***** EXCERPTED PASSAGE

Bioware's latest is one of the most egregiously unfinished and broken launches in many years, but these games often get free pass - for now

Anthem is a broken world. Left unfinished by its creators, it bears the marks and scars of the processes they used to build it, its dramatic landscapes abruptly interrupted by technical monstrosities. Its occupants are a hardy but dwindling bunch who gamely struggle against the chaos created when the world's creators halted their task too early.

God, I love a good meta-narrative.

Look, Anthem is broken as hell. There's little point in prosecuting the case for the game being released unfinished; that's documented extensively and exhaustively in articles, blogs, forum threads and YouTube videos.

It's far from uncommon for games to launch with bugs and "quirks", but Anthem is genuinely an egregious case. It's not just odd quirks, scripting problems or minor frustrations -- from serious technical flaws leading to crashes and needlessly dropped network connections, through to a baffling and immensely frustrating set of decisions around the game's UI, including some that result in actual gameplay often being several interminably long loading screens away, Anthem is in a disastrous state.

**********

GIVEN EXERCISE A:
Based on the passage on Anthem, does each statement agree with the text? Answer yes or no for each, quoting the words that decide it.
(i) The game's technical flaws include crashes and dropped network connections.
(ii) The writer considers it rare for games to launch with bugs.
(iii) The writer sets out to argue that the game was released unfinished.

***** DATA LINES

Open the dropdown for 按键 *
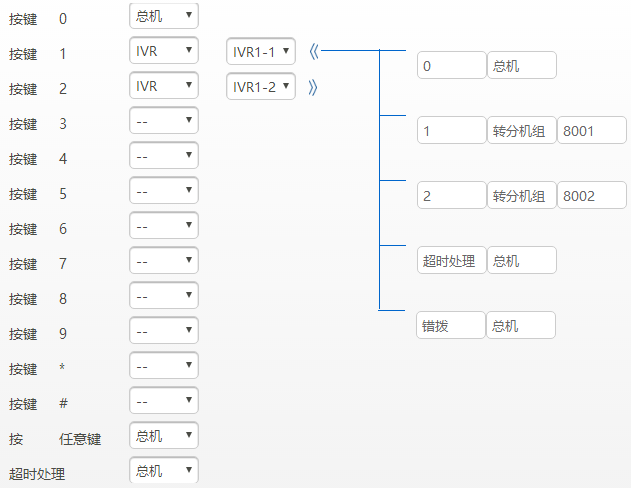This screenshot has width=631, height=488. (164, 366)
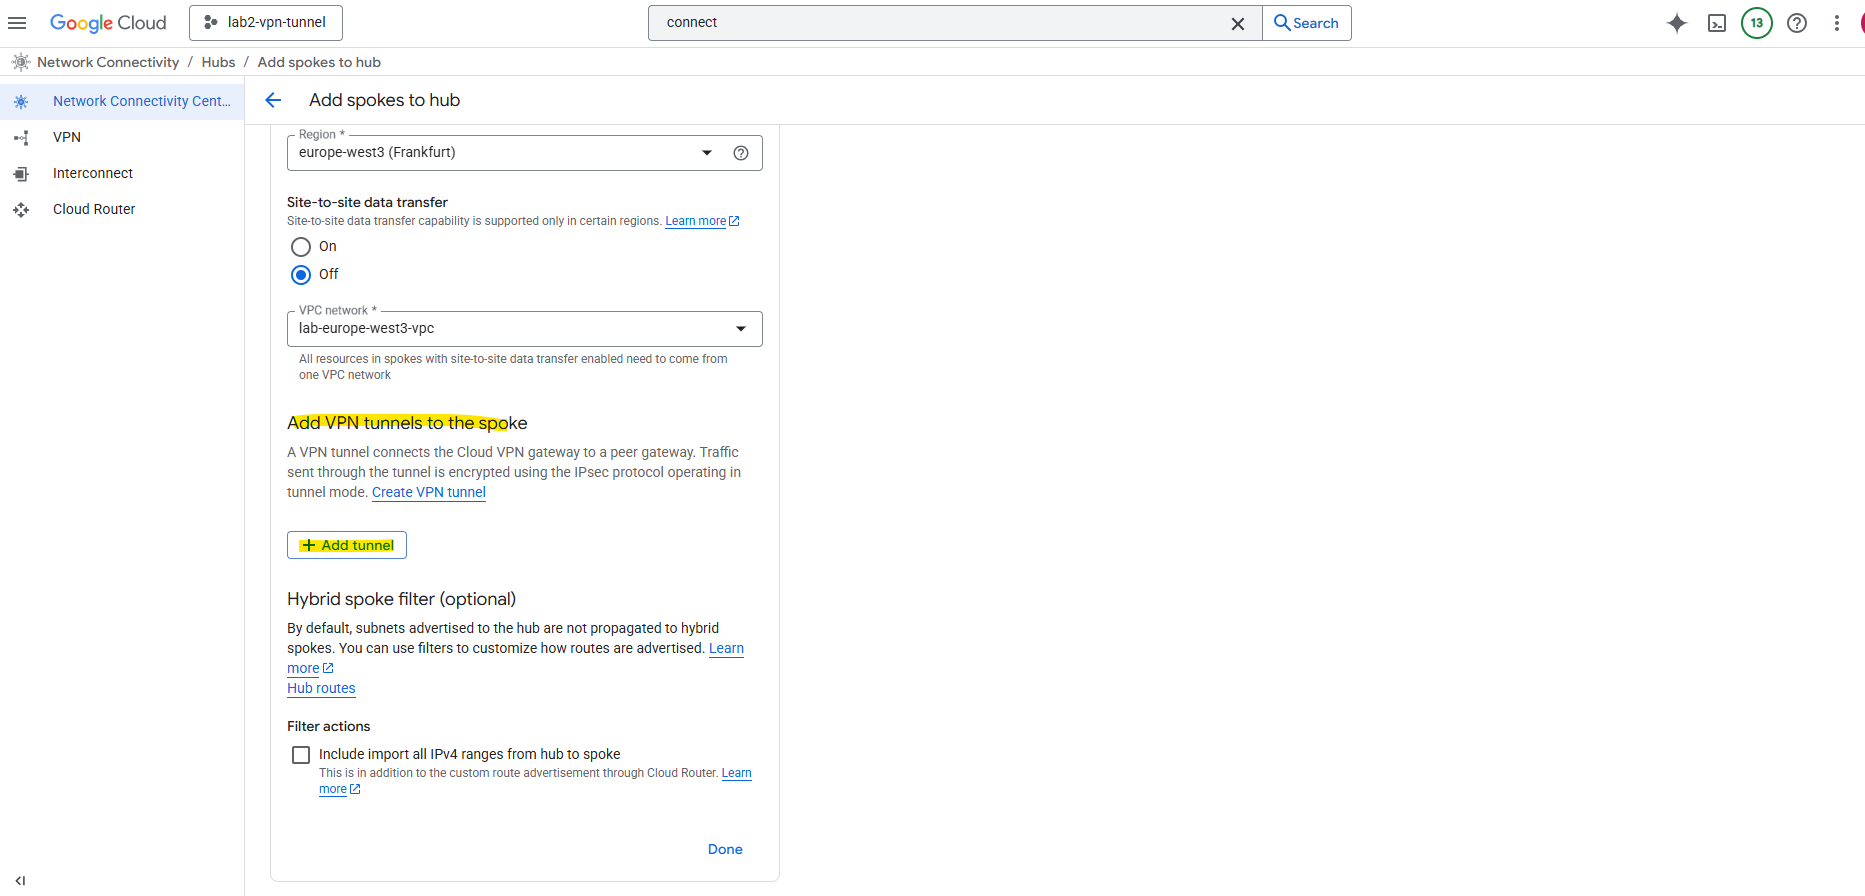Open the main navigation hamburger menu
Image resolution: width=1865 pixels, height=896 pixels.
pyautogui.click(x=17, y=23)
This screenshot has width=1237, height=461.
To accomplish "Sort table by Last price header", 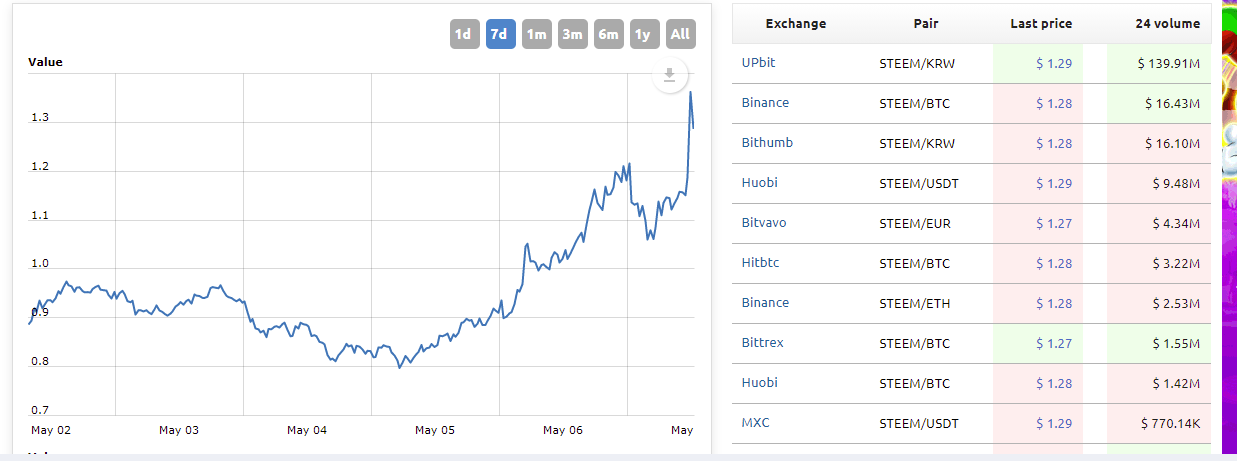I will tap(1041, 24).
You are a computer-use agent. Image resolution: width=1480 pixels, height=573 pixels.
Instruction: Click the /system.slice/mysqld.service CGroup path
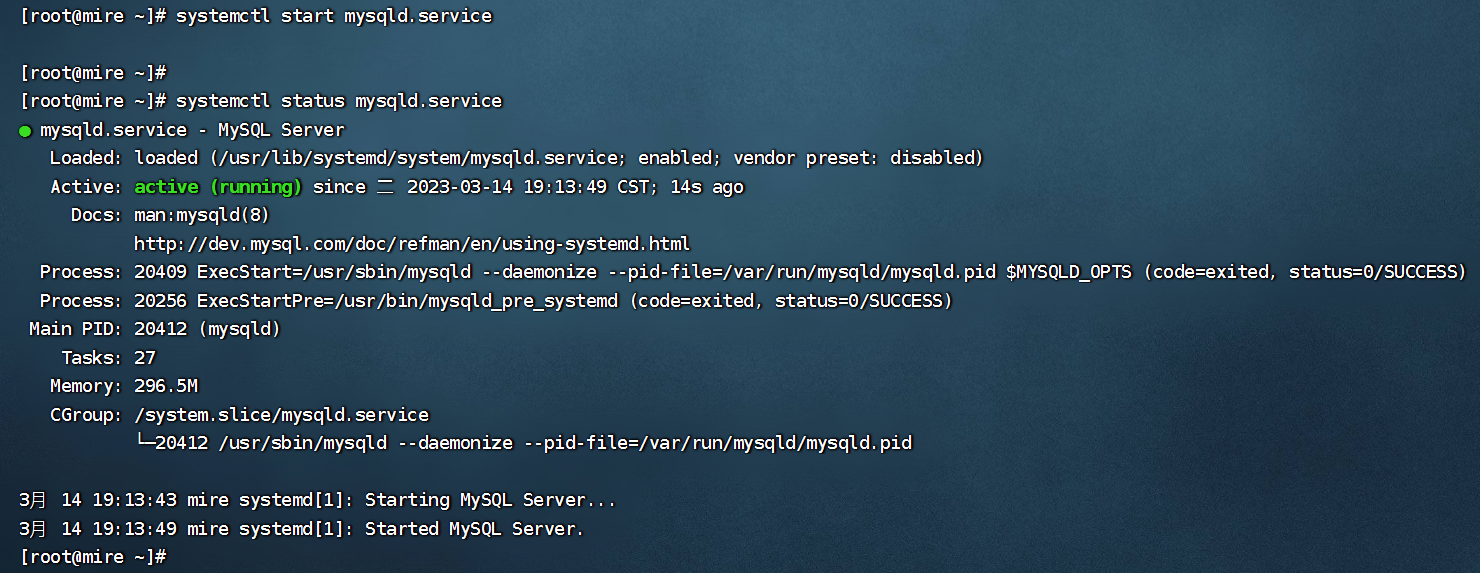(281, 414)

**********

GIVEN EXERCISE B: Copy the lines of the entries from the line with "You are a computer-use" through the end of the entries. Leave the pictures out.

WRITTEN RESPONSE A:
(i) Yes: "serious technical flaws leading to crashes and needlessly dropped network connections"
(ii) No: "It's far from uncommon for games to launch with bugs and "quirks""
(iii) No: "There's little point in prosecuting the case for the game being released unfinished"

WRITTEN RESPONSE B:
You are a computer-use agent. Image resolution: width=1480 pixels, height=573 pixels.
Instruction: Click the /system.slice/mysqld.service CGroup path
(281, 414)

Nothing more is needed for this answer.